Jackson raps abundance of ‘experts’
In 1973, Shirley Ann Jackson became the first black woman to receive a Ph.D. in physics from the Massachusetts Institute of Technology.
Decades – and 38 honorary degrees – later, Jackson is the president of Rensselaer Polytechnic Institute in upstate New York. Her resume includes time as a university researcher (in theoretical elementary particle physics); a corporate scientist (at AT&T Bell Laboratories); and a government regulator (as chairwoman of the U.S. Nuclear Regulatory Commission from 1995 to 1999).
Jackson delivered the Gustav Pollak Lecture last week (Feb. 22) at the John F. Kennedy Jr. Forum, an annual event sponsored by the Institute of Politics at Harvard’s Kennedy School of Government. “Her father told her to aim for the stars,” said Kennedy School Dean David T. Ellwood of his guest. “She’s probably among the few people here who knows what’s inside of stars.”
Jackson’s lecture, “Science and Leadership: The Imperative,” drew a picture of a world that is facing what she called critical “knife-edge” issues like global warming and global energy security. Solutions demand both scientific innovation and informed public policy, said Jackson. “It’s necessary for science and leadership to coalesce in ways we have not seen before.”
Yet at the same time, the United States is not putting enough money into basic research, or addressing a looming crisis in scientific talent. Jackson warned of an impending “bulge” in retirements that could soon strip laboratories and regulatory agencies of senior scientists who came of age in the 1960s. In the meantime, she said, too few young scholars in engineering and science are lined up to replace them. It’s what Jackson called “the quiet crisis.”
At the same time, she said, there’s been a decline in international science students who come to U.S. universities and pursue their careers here.
Meanwhile, science itself is under fire worldwide. It faces the growing doubts of a public whose skepticism is deepened by the Internet – “an engine of information and disinformation without parallel,” said Jackson.
She reached back into history – to the Greek agora, or marketplace – for an example of an “old model” of workable public discourse. During the time of Homer, the agora was a critical feature of the Greek city-state – an open-air crossroads where the public was exposed to voices from government, religion, and academics.
But in the modern age, said Jackson, the number of “experts” has exploded. They come from think tanks, the media, academe, and professional societies, and have flooded our new agora, the Internet. “Threading through this array of opinion,” she said, is increasingly difficult.
The special problem of the Internet is that there is suddenly an expert to support every view – and that has eroded “the authoritative voice of science,” said Jackson. “In this environment,” she asked, “how does the public choose its truth,” or make its policy decisions?
While public faith in science is fading, policymakers need good science more than ever, said Jackson. In a meeting in Paris this February, the Intergovernmental Panel on Climate Change concluded that mankind has a major hand in global warming. That’s “an entry point to understanding we must find the leadership to make change,” she said.

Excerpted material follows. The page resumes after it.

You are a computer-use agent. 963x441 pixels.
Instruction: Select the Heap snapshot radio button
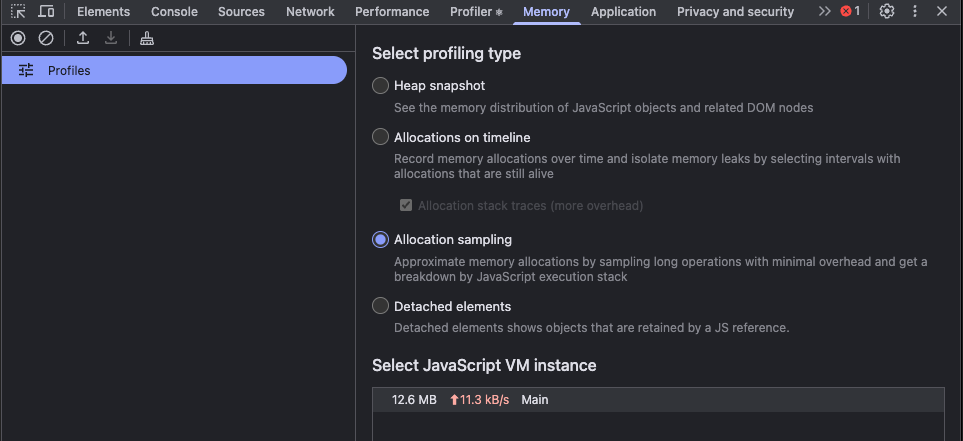click(380, 86)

Science-driven public policy changes are knife-edged because they represent dilemmas. Jackson reached back into history again for an example: When Winston Churchill converted the British fleet from coal to oil during World War I, he made the ships faster, and gave them greater tactical range. But at the same time, his science-based policy decision forced Great Britain – and soon the West – to depend on unstable regions of the world for this essential resource.
Churchill created the problem, but he may have provided the solution, too. He wrote that safety and certainty in oil supplies lay in “variety and variety alone” – and 90 years later, variety could ease the problem of modern global energy security, which Jackson called “the central challenge of our time.”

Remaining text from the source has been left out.